I think its beyond stupid that the court would say that ESD is not held liable for its abuse and mistreatment of students. Even if it were a church these cases should go to trial. But ESD it not even close to a church. It is a freakin' school and run like the business that it is. These idiot judges need to be thrown out.


I think the problem rests partly with the search committee headed by Cullum Clark and Nancy Perot. They couldn't have found a less worthy person. Meredyth Cole had no experience in administration. Her only experience was in fundraising at an all-girl school. I guess the search committee decided that money was the main goal and if she raised enough money, it didn't matter what happened to our kids.

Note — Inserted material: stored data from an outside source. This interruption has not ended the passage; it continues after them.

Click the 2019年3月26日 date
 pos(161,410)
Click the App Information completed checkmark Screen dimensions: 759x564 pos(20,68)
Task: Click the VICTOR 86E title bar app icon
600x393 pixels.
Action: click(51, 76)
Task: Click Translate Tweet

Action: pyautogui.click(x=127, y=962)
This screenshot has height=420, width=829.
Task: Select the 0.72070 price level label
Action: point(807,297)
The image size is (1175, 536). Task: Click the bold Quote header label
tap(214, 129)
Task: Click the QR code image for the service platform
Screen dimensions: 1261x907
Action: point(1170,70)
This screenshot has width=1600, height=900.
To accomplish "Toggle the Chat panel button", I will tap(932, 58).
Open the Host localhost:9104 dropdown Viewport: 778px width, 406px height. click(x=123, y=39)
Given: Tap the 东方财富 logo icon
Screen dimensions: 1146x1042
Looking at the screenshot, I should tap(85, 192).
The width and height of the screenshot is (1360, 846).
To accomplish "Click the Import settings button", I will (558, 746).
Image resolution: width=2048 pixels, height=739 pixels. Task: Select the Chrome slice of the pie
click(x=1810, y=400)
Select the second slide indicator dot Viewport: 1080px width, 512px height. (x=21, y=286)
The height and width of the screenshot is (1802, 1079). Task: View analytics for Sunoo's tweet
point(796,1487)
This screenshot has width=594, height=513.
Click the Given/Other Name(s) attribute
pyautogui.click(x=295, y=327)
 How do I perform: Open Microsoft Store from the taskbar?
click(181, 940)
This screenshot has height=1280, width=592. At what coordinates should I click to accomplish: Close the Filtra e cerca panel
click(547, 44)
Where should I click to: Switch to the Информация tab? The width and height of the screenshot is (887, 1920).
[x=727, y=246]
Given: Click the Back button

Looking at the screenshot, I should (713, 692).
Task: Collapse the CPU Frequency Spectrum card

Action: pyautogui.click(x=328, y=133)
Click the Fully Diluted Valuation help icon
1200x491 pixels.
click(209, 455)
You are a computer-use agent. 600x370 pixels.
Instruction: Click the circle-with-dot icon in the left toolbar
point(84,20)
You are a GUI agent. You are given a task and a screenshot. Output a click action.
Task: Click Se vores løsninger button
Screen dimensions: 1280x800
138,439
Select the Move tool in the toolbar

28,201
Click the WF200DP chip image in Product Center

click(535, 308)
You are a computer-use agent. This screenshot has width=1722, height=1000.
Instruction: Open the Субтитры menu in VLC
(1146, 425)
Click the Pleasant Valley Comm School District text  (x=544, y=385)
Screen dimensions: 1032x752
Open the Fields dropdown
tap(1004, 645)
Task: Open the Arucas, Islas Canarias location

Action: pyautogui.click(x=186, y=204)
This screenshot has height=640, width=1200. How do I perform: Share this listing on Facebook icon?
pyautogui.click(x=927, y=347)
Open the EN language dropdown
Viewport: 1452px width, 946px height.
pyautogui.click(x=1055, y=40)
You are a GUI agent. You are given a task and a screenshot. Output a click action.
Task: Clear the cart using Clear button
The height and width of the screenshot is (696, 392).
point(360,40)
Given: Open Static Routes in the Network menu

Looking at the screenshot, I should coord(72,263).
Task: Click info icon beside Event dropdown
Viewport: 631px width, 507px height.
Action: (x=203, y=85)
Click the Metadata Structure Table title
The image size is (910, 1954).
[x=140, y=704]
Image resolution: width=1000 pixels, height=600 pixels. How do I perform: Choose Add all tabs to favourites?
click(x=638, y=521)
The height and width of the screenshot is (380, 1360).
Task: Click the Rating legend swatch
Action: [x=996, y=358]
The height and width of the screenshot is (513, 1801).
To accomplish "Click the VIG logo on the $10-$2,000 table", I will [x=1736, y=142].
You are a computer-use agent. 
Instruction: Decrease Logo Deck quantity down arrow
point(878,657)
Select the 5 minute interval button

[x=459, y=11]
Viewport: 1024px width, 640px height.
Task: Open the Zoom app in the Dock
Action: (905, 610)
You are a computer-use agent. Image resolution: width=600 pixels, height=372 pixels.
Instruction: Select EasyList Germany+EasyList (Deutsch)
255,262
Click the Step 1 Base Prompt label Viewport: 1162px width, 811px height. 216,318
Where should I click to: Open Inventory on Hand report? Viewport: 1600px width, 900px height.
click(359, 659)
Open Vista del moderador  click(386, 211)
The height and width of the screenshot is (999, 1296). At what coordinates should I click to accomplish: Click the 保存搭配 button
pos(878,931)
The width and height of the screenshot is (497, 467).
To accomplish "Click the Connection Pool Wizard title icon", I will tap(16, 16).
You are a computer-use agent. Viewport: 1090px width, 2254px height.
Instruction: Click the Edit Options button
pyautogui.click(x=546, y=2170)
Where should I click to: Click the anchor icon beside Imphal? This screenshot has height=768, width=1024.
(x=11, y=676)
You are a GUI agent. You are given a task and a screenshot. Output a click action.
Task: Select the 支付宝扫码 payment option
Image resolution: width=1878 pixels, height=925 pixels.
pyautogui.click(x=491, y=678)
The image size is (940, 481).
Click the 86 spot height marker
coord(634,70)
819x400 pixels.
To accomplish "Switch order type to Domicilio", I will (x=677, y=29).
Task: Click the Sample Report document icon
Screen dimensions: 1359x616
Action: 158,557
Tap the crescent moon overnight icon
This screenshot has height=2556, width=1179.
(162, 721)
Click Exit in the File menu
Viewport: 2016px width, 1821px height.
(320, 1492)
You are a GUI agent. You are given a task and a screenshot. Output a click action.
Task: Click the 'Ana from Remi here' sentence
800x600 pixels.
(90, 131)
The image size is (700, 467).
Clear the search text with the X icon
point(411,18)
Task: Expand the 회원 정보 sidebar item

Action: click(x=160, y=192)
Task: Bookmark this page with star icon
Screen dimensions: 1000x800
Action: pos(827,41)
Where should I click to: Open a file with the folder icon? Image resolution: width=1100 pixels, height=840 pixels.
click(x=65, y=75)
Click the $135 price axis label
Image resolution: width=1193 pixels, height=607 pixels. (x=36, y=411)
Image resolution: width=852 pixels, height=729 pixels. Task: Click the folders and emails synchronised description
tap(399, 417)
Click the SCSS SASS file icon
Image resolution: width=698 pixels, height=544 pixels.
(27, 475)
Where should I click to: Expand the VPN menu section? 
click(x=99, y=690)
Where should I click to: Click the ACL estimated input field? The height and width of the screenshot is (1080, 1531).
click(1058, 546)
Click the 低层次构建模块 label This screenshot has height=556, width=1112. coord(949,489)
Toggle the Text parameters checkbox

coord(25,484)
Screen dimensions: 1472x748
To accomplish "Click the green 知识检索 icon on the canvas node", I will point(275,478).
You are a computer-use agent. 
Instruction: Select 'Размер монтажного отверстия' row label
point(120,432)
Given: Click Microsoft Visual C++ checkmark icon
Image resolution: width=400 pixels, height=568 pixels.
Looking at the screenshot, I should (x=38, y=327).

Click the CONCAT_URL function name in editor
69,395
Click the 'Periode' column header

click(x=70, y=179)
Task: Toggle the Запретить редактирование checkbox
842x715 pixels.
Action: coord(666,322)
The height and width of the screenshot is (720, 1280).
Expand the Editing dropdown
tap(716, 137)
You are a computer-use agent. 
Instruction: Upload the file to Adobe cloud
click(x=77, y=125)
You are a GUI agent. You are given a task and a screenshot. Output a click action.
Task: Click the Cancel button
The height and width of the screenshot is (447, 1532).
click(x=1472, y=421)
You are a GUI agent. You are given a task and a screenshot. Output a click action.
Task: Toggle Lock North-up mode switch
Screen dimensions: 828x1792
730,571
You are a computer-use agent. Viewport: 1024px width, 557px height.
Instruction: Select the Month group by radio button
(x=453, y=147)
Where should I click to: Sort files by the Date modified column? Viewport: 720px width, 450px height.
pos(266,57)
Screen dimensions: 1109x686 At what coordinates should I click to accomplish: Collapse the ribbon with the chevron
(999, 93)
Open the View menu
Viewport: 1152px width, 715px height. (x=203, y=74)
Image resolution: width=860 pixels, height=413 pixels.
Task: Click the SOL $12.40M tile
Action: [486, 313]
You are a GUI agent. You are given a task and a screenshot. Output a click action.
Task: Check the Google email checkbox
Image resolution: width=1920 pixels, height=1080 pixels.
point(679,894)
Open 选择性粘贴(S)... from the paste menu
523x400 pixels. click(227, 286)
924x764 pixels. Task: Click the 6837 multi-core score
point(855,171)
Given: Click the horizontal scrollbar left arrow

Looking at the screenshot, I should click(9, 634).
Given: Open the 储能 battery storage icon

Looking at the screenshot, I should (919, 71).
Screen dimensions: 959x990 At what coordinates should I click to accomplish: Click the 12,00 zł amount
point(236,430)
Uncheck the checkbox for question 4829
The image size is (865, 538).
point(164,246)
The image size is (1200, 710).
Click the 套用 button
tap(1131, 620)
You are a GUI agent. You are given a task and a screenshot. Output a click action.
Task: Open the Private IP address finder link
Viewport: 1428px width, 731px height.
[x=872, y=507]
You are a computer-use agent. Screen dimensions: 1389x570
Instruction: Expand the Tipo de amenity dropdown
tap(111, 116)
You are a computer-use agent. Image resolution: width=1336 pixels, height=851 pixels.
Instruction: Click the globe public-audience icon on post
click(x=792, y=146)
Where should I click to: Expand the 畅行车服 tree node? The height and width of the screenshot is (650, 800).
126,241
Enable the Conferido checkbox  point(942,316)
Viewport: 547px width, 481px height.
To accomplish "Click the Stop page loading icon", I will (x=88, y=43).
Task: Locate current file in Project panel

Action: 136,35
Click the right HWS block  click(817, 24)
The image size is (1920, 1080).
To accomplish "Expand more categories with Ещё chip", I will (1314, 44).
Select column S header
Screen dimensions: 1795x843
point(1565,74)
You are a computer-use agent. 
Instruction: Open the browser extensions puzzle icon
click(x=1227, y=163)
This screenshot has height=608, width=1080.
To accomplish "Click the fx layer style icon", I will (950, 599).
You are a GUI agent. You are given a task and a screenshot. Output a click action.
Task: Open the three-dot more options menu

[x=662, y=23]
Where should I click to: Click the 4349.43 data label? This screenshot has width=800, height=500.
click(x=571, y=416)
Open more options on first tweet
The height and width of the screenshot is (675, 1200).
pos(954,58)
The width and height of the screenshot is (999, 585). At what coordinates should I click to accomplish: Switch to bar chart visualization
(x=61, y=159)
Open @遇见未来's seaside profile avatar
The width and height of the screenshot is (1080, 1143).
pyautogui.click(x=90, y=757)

Even though ESD tried to spin it, it is clear to all that Meredyth Cole was fired and that Donna Hull was demoted for their misbehavior. At least ESD did the right thing on that.

I was there

Why is it so hard for ESD just to apologize to the children they mistreated and move on? They fired Cole and demoted Hull so it is quite obvious that they understand the problems they caused. But they are so afraid of admitting it that the story just lingers. Get it over with guys! You will be much better off. Plus you owe it to the victims.


Donna Hull is a bad person. She is rigid and inflexible and will do anything to stay in good graces with the boss. She is afraid of Cole. This was Hull's first opportunity to step into a higher paying job and she wanted to keep her job. She doesn't care about the children - but she talks as if that is her highest priority. Very deceptive person. Don't trust her. ESD was smart to demote her and get her out of an authority position.

ESD Parent

Ron Breaux was the lawyer the school hired to help Meredyth Cole avoid lawsuits - and the only one with the power to stop her abuses. He had a troubled child at ESD who was absent and tardy a lot. The TEC requires students with ten or more absences to be reported. Because Ronald Breaux's son had exceeded this number, Meredyth Cole expunged his absence records. In return, Ron Breaux protected Meredyth Cole and her personal vendetta against boys who disagreed with or teased her son. Meredyth Cole and Ron Breaux had a cozy club and they along with Donna Hull ran the upper school - until the Board figured it out and fired Cole and demoted Hull.

Former Employee

I worked in the office at ESD and saw what Meredyth Cole did to kids and I didn’t like it at all. But I couldn’t stop it. Neither could Jeffrey Laba who actually liked the kids (which Cole and Donna Hull did not). One time during the John Doe case, Cole came to my co-worker and asked her to get her son to write a letter saying John Doe tried to get him to smoke pot - which absolutely never happened. Cole was afraid for her job over the case - and with good reason. She was disliked by nearly everyone.

Former Employee

ESD says that Meredyth Cole found another job but the truth is that she was terminated. The couldn't fire Cole and Donna Hull right out because they would have testified against ESD at trial. So they told her to start looking instead - and they demoted Donna Hull. When the court ruled that there wouldn't be a trial, she was gone in a hurry. It serves Cole's, Hull's and ESD's purposes to make up this untrue story since it deflects attention from the mistreatment and litigation.